━━━ Supplied passage ━━━
Hi Mark,
Thanks for getting back. Just out of curiosity. Pursuing this is
entirely optional.
$ fslstats SE3.nii -R
-850.000000 1160.000000
$ fslhd SE3.nii |grep cal
cal_max 0.0000
cal_min 0.0000
$ fslhd SE3.nii |grep scl
scl_slope 2.000000
scl_inter -4096.000000
Tools > Image Histogram > Use log scale. On the histogram the lowest and
the highest clickable bins are -858 and 1157, respectively.
Default Min=-4670.4 Max=-2990, I see three whole-white views.
When set Min=-900 Max=-851, I see three whole-white views.
When set Min=-850 Max=1160, I see a brain.
When set Min=1161 Max=1200, I see three whole-black views.
In all cases (X,Y,Z) = (dim1/2,dim2/2,dim3/2) so there is no issue of
cutting the wrong plane where there's no brain.
Cheers,
mary
On 2017-03-10 06:54, Mark Jenkinson wrote:
> Hi,
>
> There are some heuristics built into FSLView to calculate the default
> display range and these can go wrong. However, it could also be due
> to values stored in the nifti header, as if cal_min and cal_max are
> not zero (you can see these values by using fslhd) then FSLView will
> use these values, as they are intended to be a suggested display
> range, although sometimes they are set poorly and that causes
> problems. If this is the problem then you can use fsledithd to get
> rid of them (set them both to zero).
━━━
Extend the email exchange about FSLView's default display range, writing what follows its last sentence.
━━━ Provided material ━━━
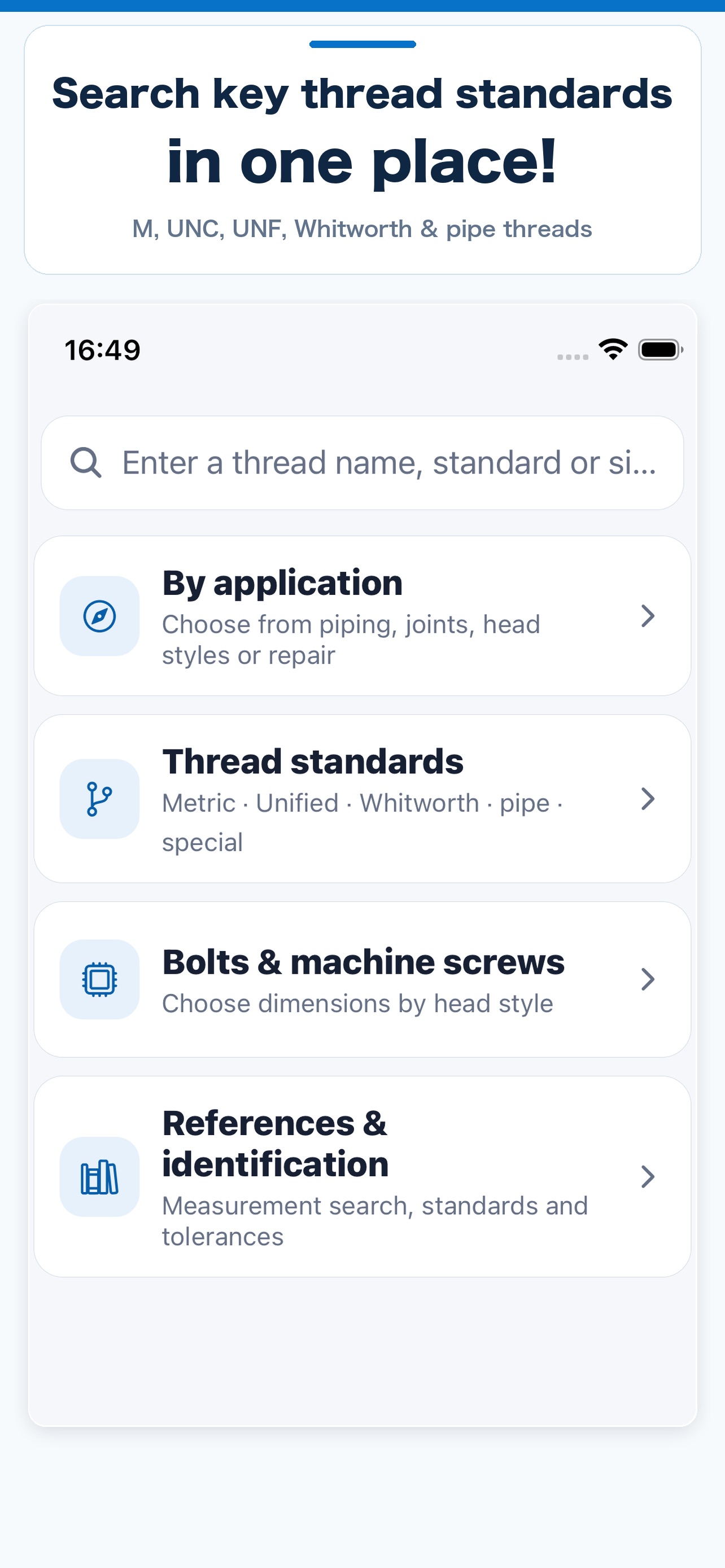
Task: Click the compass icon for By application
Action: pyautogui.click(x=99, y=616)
━━━
━━━ Provided material ━━━
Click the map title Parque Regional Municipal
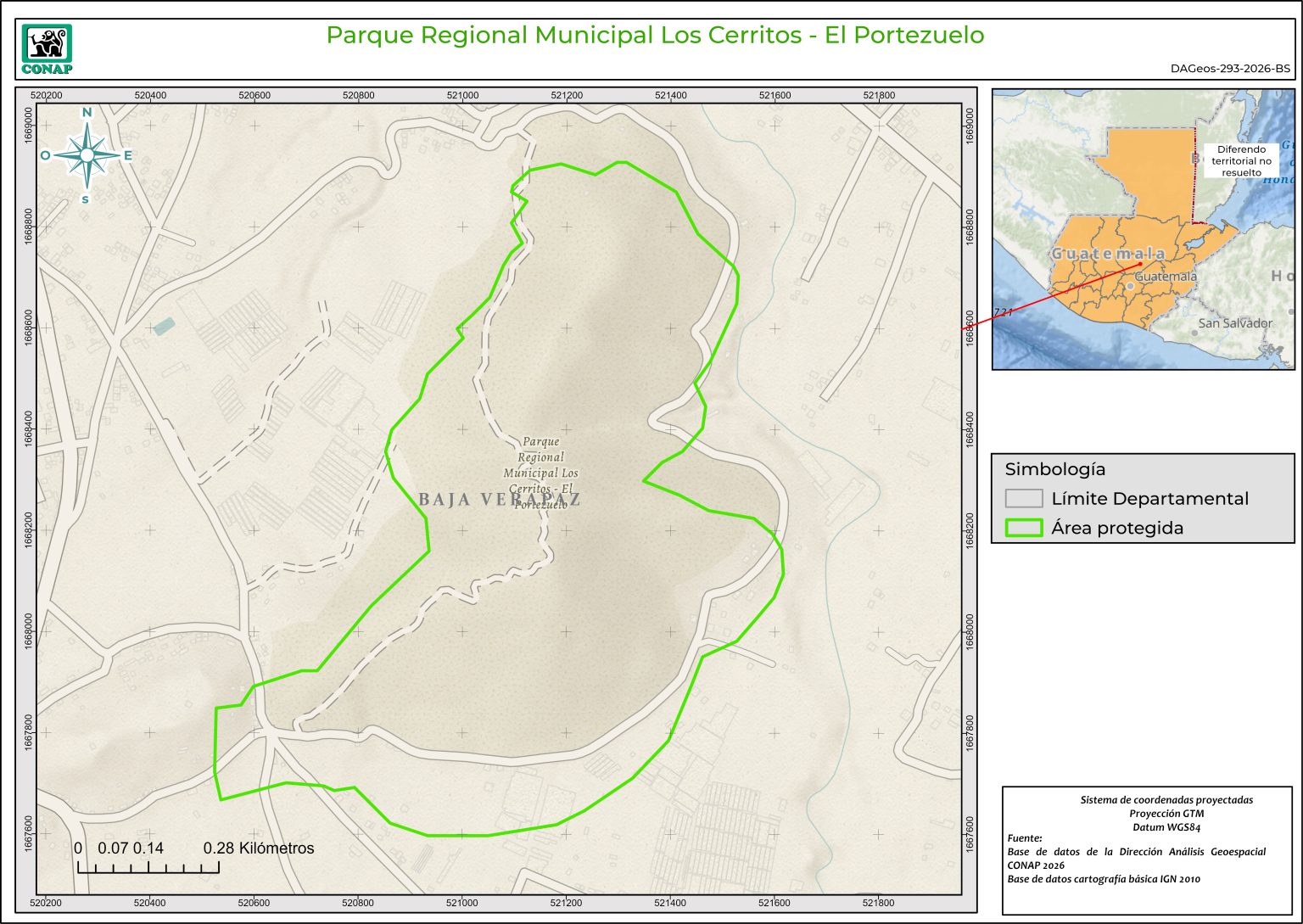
━━━
— Written reply —
>
> As for scl_slope and scl_inter, all FSL tools, including FSLView,
> should honour these and use them. So nothing, as far as I am aware,
> should be using non-scaled intensity values.
>
> All the best,
> Mark
>
>
>
>> On 4 Mar 2017, at 06:46, Mary Chin <[log in to unmask]> wrote:
>>
>> Hi,
>>
>> Just trying to understand how FSLView decides on the default
>> (brightness) window. Is there anything to do with scl_slope and
>> scl_inter?
>>
>> Asking, because with some nii I get:
>> - three whole-white ortho views;
>> - brightness Min and Max that are completely outside the range of
>> pixel values in the nii.
>>
>> No major issue here, because once I change the 'Min' and 'Max'
>> manually to the min and the max, voila the whole-whites disappear and
>> I get the expected display. The min and the max I input are consistent
>> with:
>> - the output from 'fslstats -R';
>> - the output from Image Histogram.
>> These pixel values are without linear remapping using scl_slope and
>> scl_inter. (Which I understand to be correct, as the scl_slope and
>> scl_inter values in the file are aberrations from dicom-to-nii
>> conversion, which is a separate matter).
>>
>> Wondering how come a different set of min-max is used for the default
>> window.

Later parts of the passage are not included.